In seeking remedy in such matters, Quine suggests the use of what he calls the ‘analytical hypotheses.  This is the abstraction of native particles and constructions from   observed sentences and a speculative (imaginative) association of such with the linguist home language, (Quine 1969:32).  The particle and constructions involved are: “pluralizations, pronouns, numerals, identity and related devices”, (Quine 1969:32).  However, the difficulty here is that there is possibility of varied analytical hypotheses, because they are created out of convenience.  Such   possibility gives rise to the possibility of varied and incompatible translations of a particular native expression using compensatory adjustments of particles within the system(s).  This only intensifies the indeterminacy of radical translation.  Quine expresses this as thus:

 

The indeterminacy of translation is that rival systems of analytical  hypotheses can  conform to all  speech  dispositions within each of the  languages concerned and yet dictate in countless cases, utterly disparate translations; not mutual paraphrasing, but translation  each of which would be excluded by the  other system  of  translation.  Two such translations might even be potently contrary in truth-value, provided there is no stimulation that would encourage assent to either, (Quine 1960:74).

 

One can then ask, which of the translations can be said to correctly represent the meaning of the native expression?  The answer is that it is not determinate except as expressed in overt behaviour.  It has just been displayed that the hope for overt behaviour is every unfounded.  The solution could be like somewhat personal restriction on the part of the linguist.  If he should do that, then what he undecided is his own and never objective.  Quine expresses the difficulty in this matter in the following manner:

 

I would urge that what is most generally involved is indeterminacy of correlations.  There is  less basis of comparison – less sense in saying what is good  translation  and what is bad – the  further we get away  from sentences with  visible direct conditioning  to non-verbal  stimuli and the farther we get off home  ground, (Quine 1960:78).

 

This submission appears to give peace to the sanguine temperaments.  It is rather unfortunate that the problem is not as easy as it has just appeared.  Even at the periphery, it is difficult to settle the translation of expressions.  An example Quine normally uses is “Gavagai”.  He observes that it is  difficult to  decide by overt behaviour whether this  expression should translate into  ‘rabbit’ or ‘undetached rabbit part’ or ‘rabbit’ stage’, if  the  native should say it as a rabbit passes by.    According to Quine, ostension cannot solve the problem.  It is only the use of apparatus of individuation that spell some hope.  However, the firmness of that hope is lost again when one discovers that these apparatus of individuation are the particles and constructions of analytical hypothesis.  The corollary is that they are variant and are only capable of yielding variant translations.   The same problem is faced even in our home language.  It is forever difficult to decide whether the same phoneme in our mouth is what our neighbour is expressing.  In case of such difficulties,   the recursion had ever been to the principle of charity, (Quine 1969:46).

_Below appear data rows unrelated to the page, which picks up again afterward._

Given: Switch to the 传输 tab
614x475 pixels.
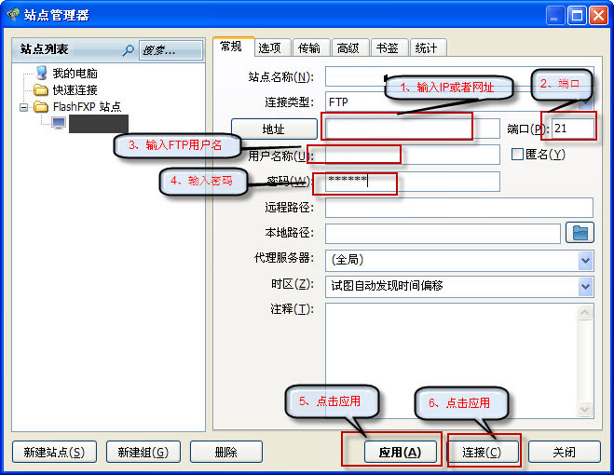Looking at the screenshot, I should [309, 48].
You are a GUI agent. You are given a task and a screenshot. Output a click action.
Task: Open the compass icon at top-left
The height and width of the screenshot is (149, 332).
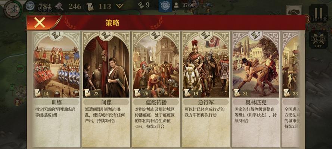(13, 9)
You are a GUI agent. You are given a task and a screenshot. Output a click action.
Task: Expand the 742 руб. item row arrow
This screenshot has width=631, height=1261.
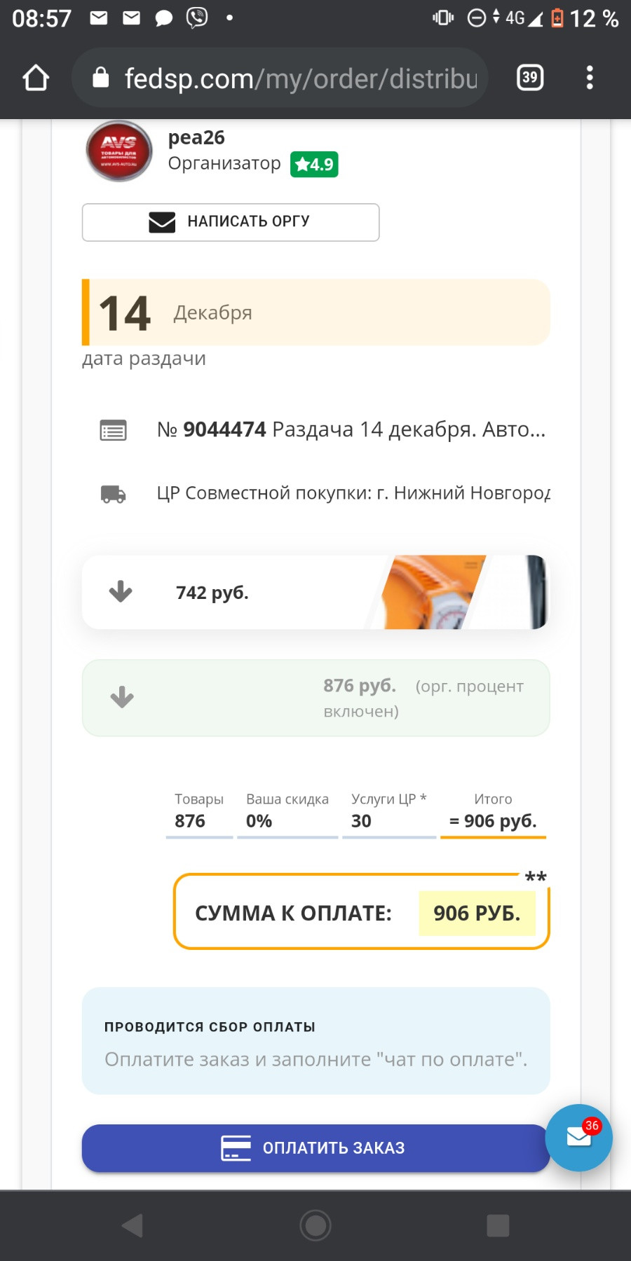pyautogui.click(x=121, y=592)
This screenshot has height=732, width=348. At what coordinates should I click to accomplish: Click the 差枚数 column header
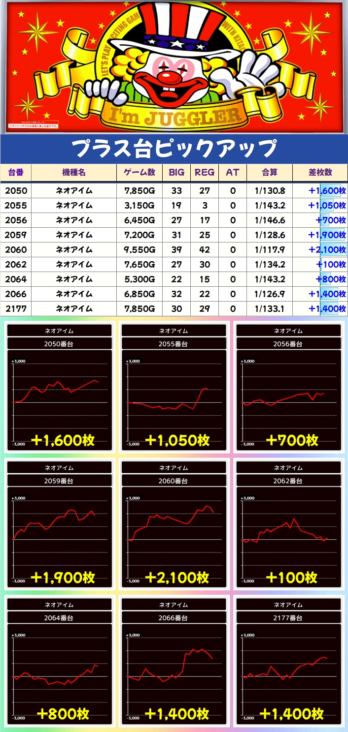(x=320, y=173)
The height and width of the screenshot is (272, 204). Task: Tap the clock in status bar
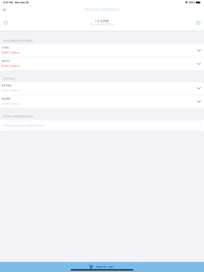(8, 2)
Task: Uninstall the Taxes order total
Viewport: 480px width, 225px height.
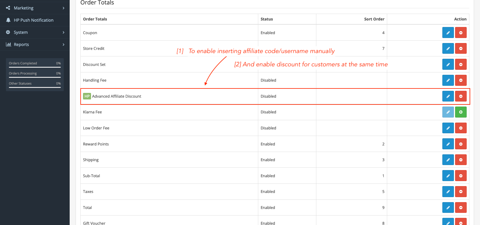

One point that is clear in the above analysis is that there is no fixed given standard for translation such that indeterminacy could be obviated.  All models are hypothetical and sometimes chosen arbitrarily.  This makes the standard for overcoming indeterminacy relative.  Quines position has simply succeeded in distorting the theory of meaning and the possibility of communication. 

The above analysis revealed more than the indeterminacy of meaning and translation.  Equally revealed is the indeterminacy of reference.  Reference is also inscrutable.  For instance, it was difficult to decide whether “gavagai” referred to rabbit’, ‘undetached rabbit part’, or ‘rabbit stage’.

 

 

3.                 Indeterminacy of Reference and Ontological  Relativity

The indeterminacy of translation now confronting us, however, cuts across extension and intension alike.  The terms ‘rabbit’, ‘undetached rabbit part’ and ‘rabbit stage’ differ not only in meaning; they are true of different things.  “Reference itself proves behaviourally inscrutable”, (Quine 1969:35).

Quine, however, argues that at the level of uncritical assumption of apparatus of individuation (the apparatus of pronouns, pluralization, identity, numerals, and so on) as given and fixed, there is no mystery about extension; terms have the same extension when true of the same things. At the level  of  radical  translation, on  the other hand,  extension itself goes inscrutable.  At the  second level,  however, the apparatus (manuals) themselves are in need of  translation as the  expressions.  Here what happened to  meaning  befalls  reference.

Indeterminacy  of reference apart from being  aided by radical  translation is promoted by vagueness  and ambiguity  of singular and general  terms.  Quine  argues that:

Insofar as it  is left unsettled  how far down the spectrum toward yellow or up toward  blue a thing can  be  and still count as green, “green” is vague.  Insofar as it is  left unsettled where to withheld muddy water in favour of wet mud, ‘water’ and ‘mud’ are vague.  Insofar as it is left unsettled how far from the  summit of the Mount Rainier one can be and still count as on Mount Rainier, ‘Mount Rainier’ is vague. Thus  vagueness affects not only  general  terms,  but  singular terms as well, (Quine 1960:126).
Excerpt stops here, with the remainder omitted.